Ho deciso che anche per la  vacanza mi comprerò il minimo indispensabile per ripulirmi il muso, e basta. Domani da Lush mi compro il sapone Fresh Farmacy a base di argilla, l’avevo usato una volta e mi aveva aiutata un po’. Poi mi comprerò anche il tonico Acqua di Luna, sempre della Lush. A parte lo struccante, non voglio portarmi in vacanza nient’altro. C’è l’acqua del mare e la salsedine, chi lo sa che non facciano qualcosa. 

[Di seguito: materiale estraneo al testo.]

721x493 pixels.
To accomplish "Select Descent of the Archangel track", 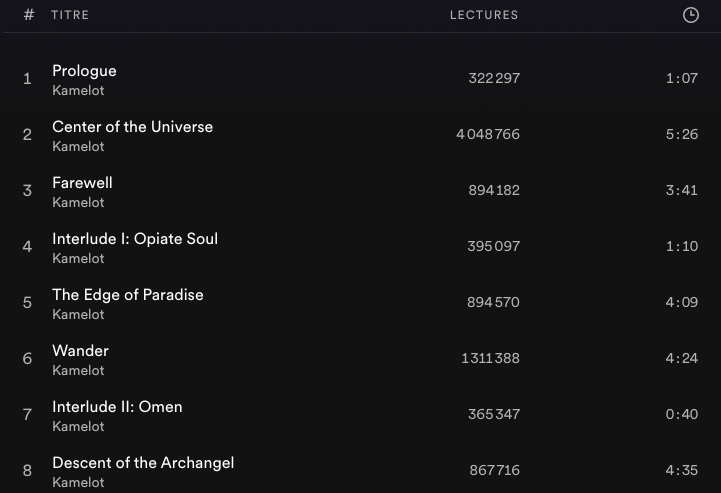I will [143, 463].
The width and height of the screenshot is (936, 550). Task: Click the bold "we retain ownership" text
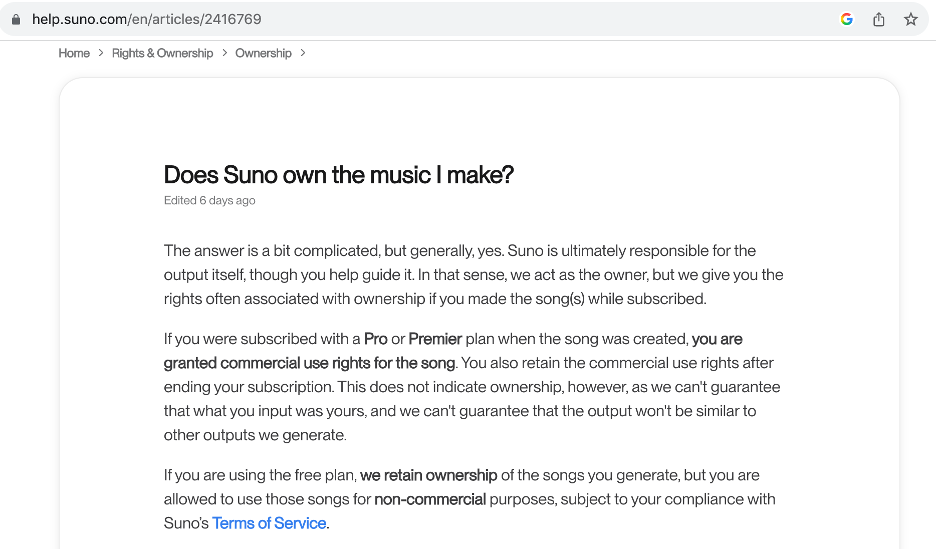click(x=428, y=475)
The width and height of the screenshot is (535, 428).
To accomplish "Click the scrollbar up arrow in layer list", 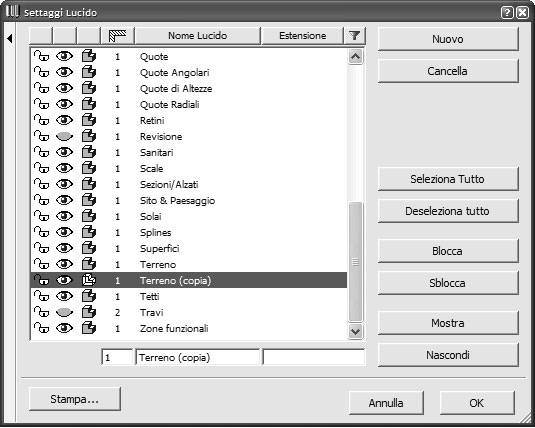I will (355, 56).
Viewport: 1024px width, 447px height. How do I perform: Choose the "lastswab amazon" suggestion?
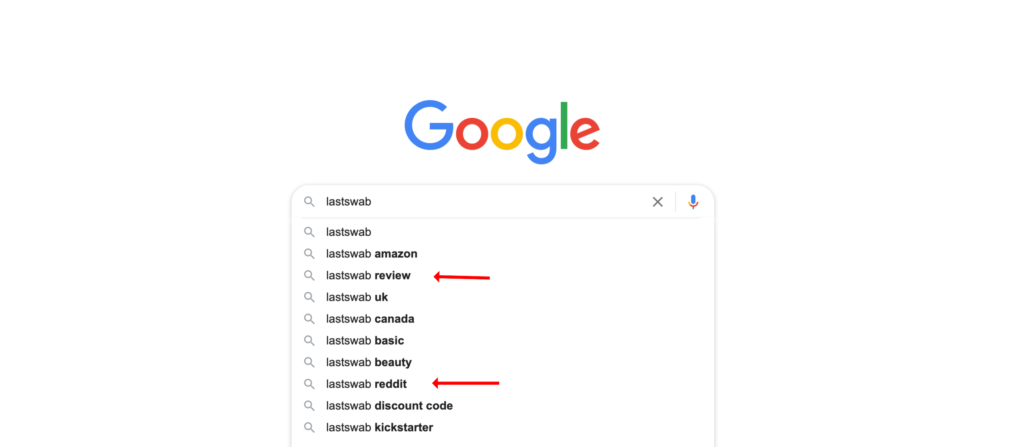click(x=371, y=254)
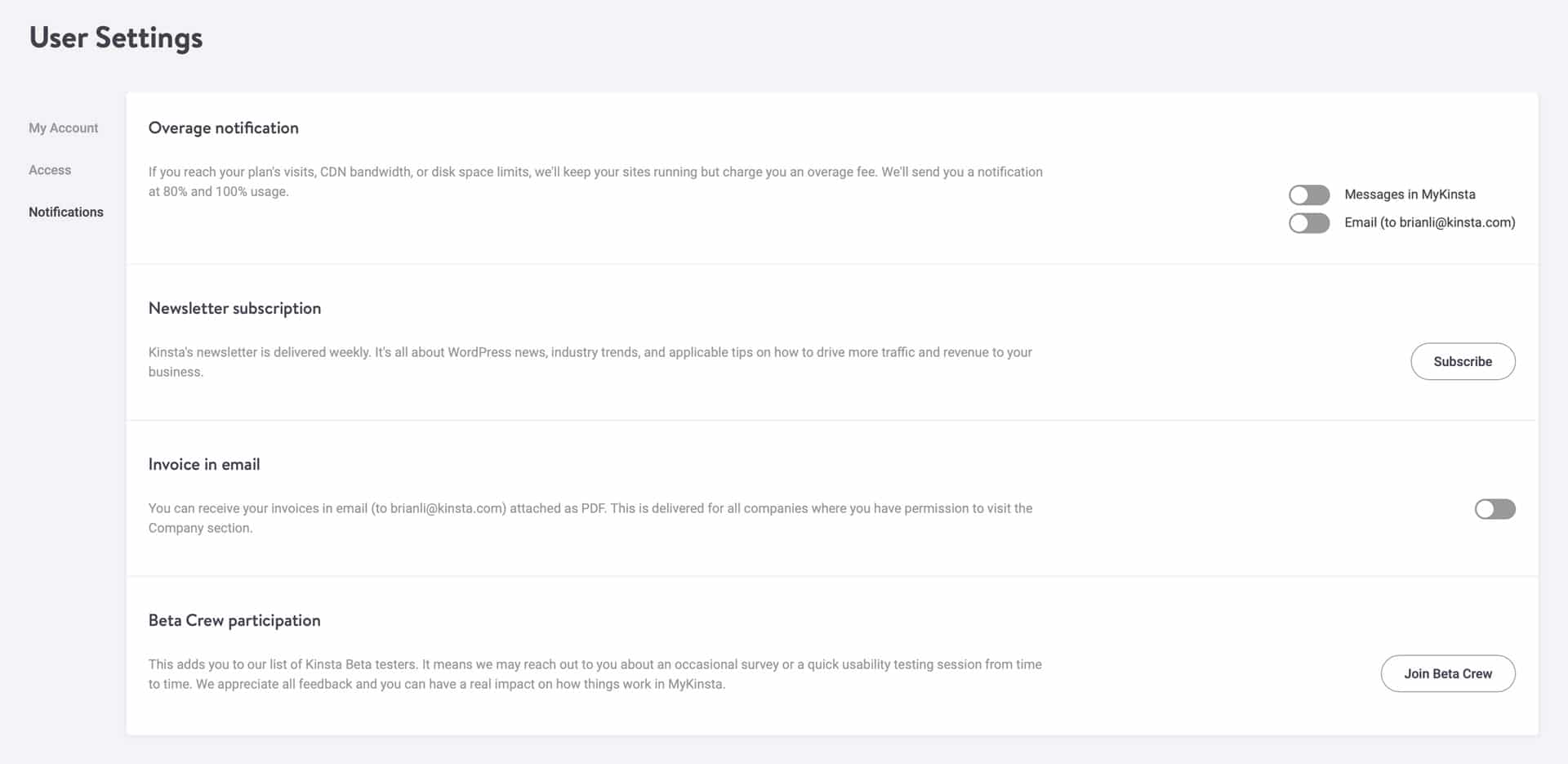Click brianli@kinsta.com in the invoice description

tap(447, 508)
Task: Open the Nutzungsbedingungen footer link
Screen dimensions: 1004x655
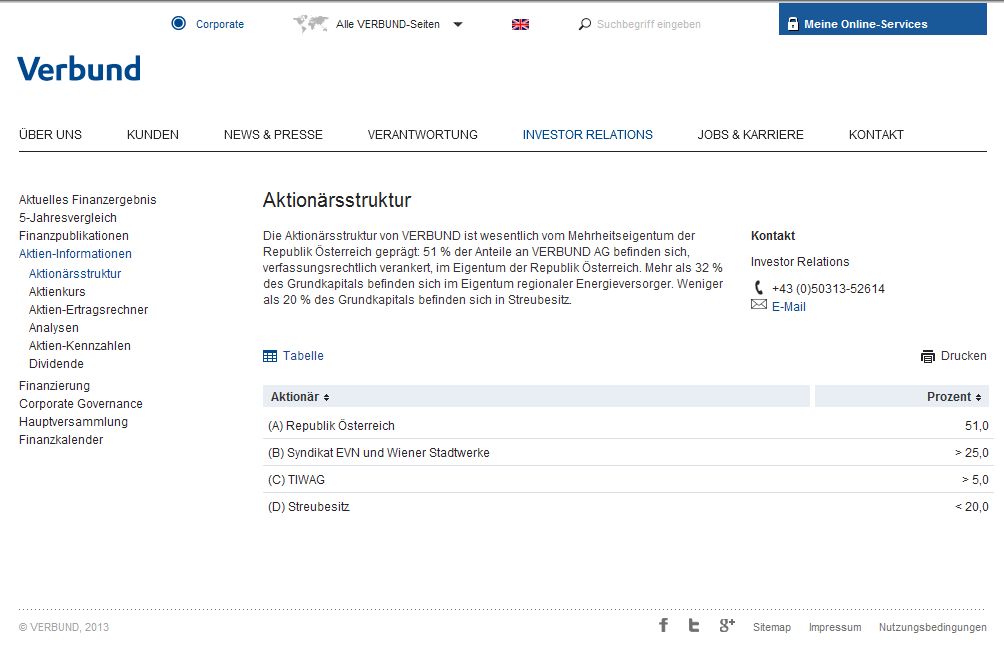Action: tap(932, 627)
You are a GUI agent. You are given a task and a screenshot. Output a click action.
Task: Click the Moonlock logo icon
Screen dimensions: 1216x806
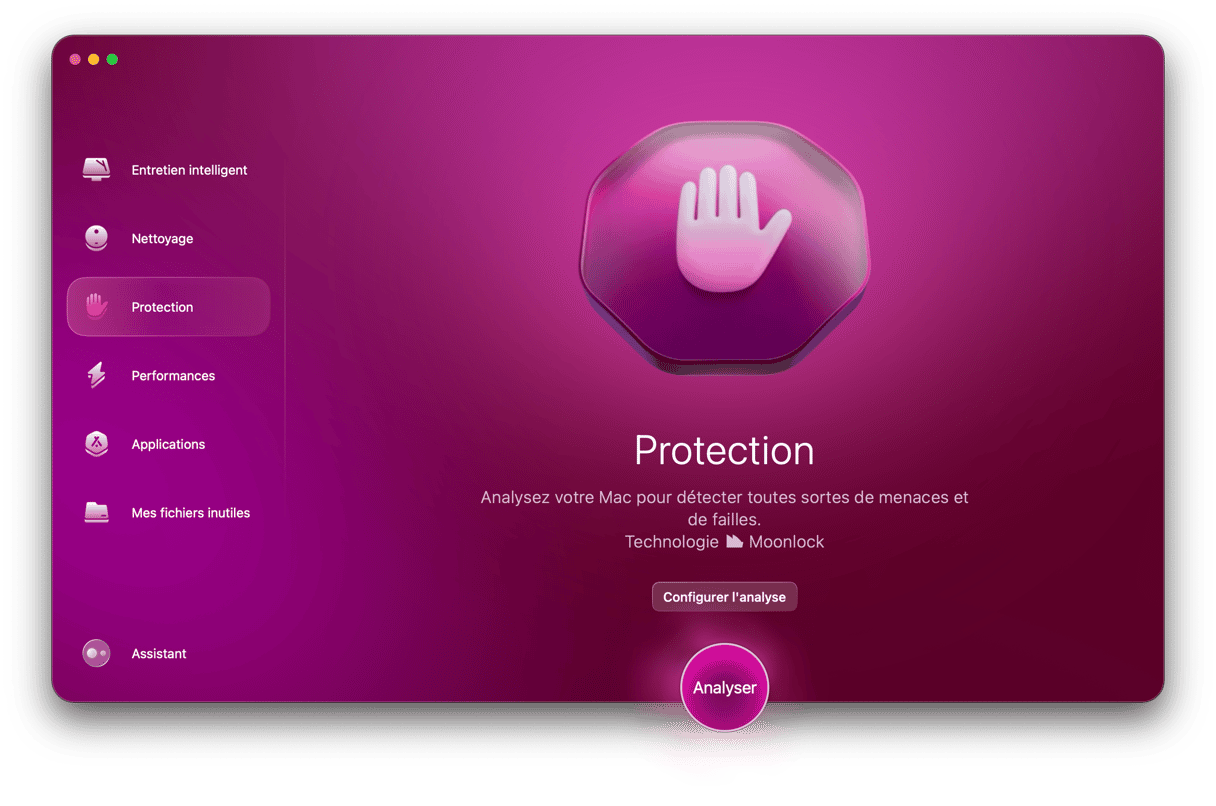click(x=734, y=541)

Al posto di abolire del tutto il fondotinta, volevo provare i pigmenti concentrati della Lush. Ho letto che non coprono molto, ma almeno uniformano leggermente l’incarnato e non ostruiscono i pori della pelle come i normali fondotinta. Di più non posso fare: i minerali non li so assolutamente stendere, ed è il migliore compromesso che abbia trovato..Anche perchè, rispetto alla solita roba lush, non costano poi molto: 13 euro e qualcosa per una confezione da 50 ml. Più che altro mi serve avere il viso un po’ decente nel periodo che trascorrerò in Germania: vorrei fare delle belle foto, e non stare con l’ansia di venire male nelle foto per via dei brufoli. Sono paranoica, vero? Comunque non è che voglio eliminarli del tutto, sarebbe pura utopia. Mi basta togliere i più grossi sul mento..A settembre prenoterò dal dermatologo.
Intanto domani passo in farmacia e vedo se mi danno una crema cortisonica che mi aiuti ad alleviare un po’ lo schifo che ho sul muso.